THE DATA

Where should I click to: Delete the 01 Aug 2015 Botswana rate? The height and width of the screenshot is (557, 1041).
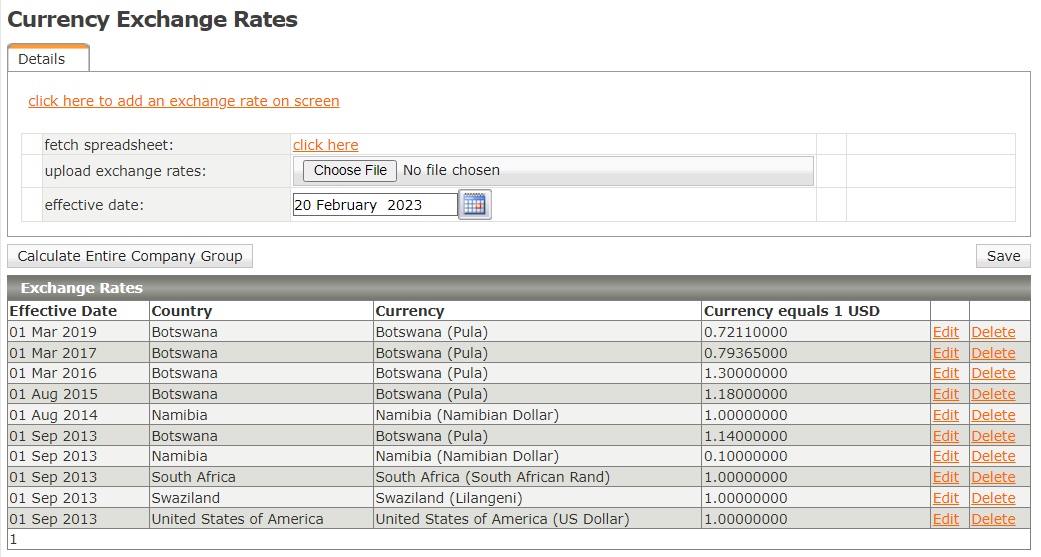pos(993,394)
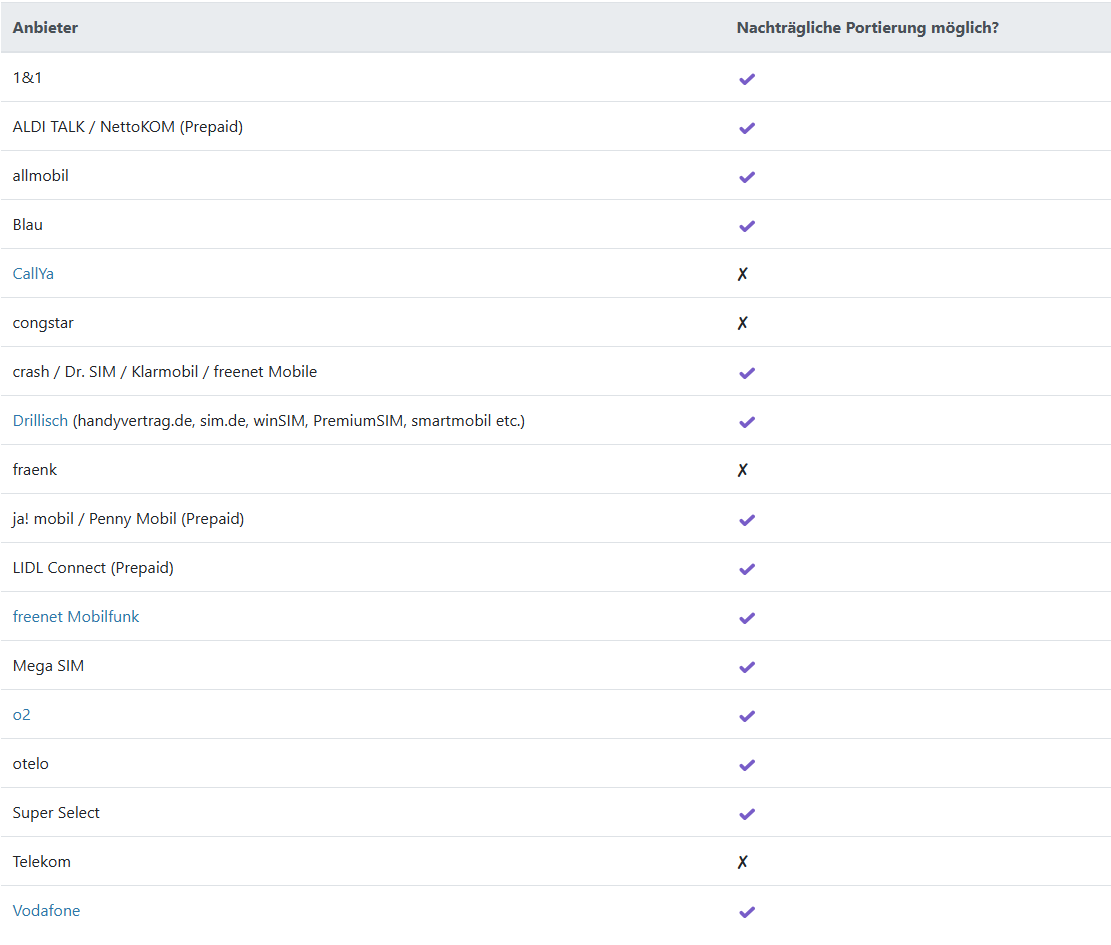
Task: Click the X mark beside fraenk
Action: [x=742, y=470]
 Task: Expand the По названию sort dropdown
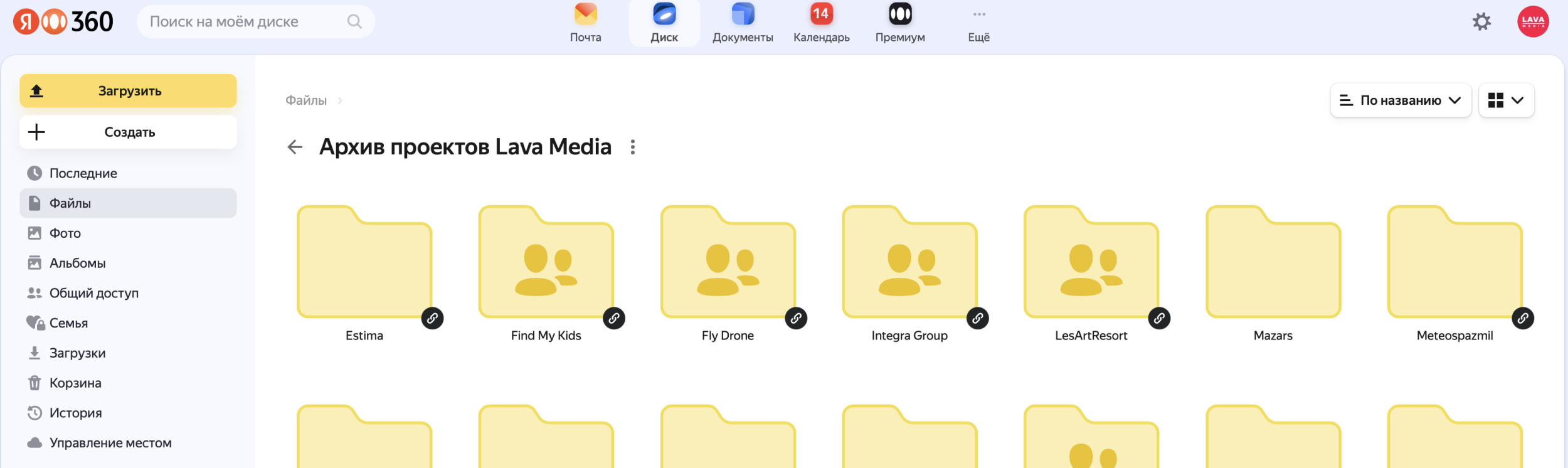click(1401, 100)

---

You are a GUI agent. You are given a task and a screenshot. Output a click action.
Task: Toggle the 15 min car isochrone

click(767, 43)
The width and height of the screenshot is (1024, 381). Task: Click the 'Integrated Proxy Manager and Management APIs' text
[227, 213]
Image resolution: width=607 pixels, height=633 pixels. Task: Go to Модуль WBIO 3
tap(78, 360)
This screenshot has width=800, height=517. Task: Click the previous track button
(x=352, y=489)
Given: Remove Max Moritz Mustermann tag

DESCRIPTION OF THE TASK
Scan the listing above for the line that has "This screenshot has", then copy exactly from that line through the line that has "Given: Remove Max Moritz Mustermann tag".

REPLY
This screenshot has width=800, height=517. Task: Click the previous track button
(x=352, y=489)
Given: Remove Max Moritz Mustermann tag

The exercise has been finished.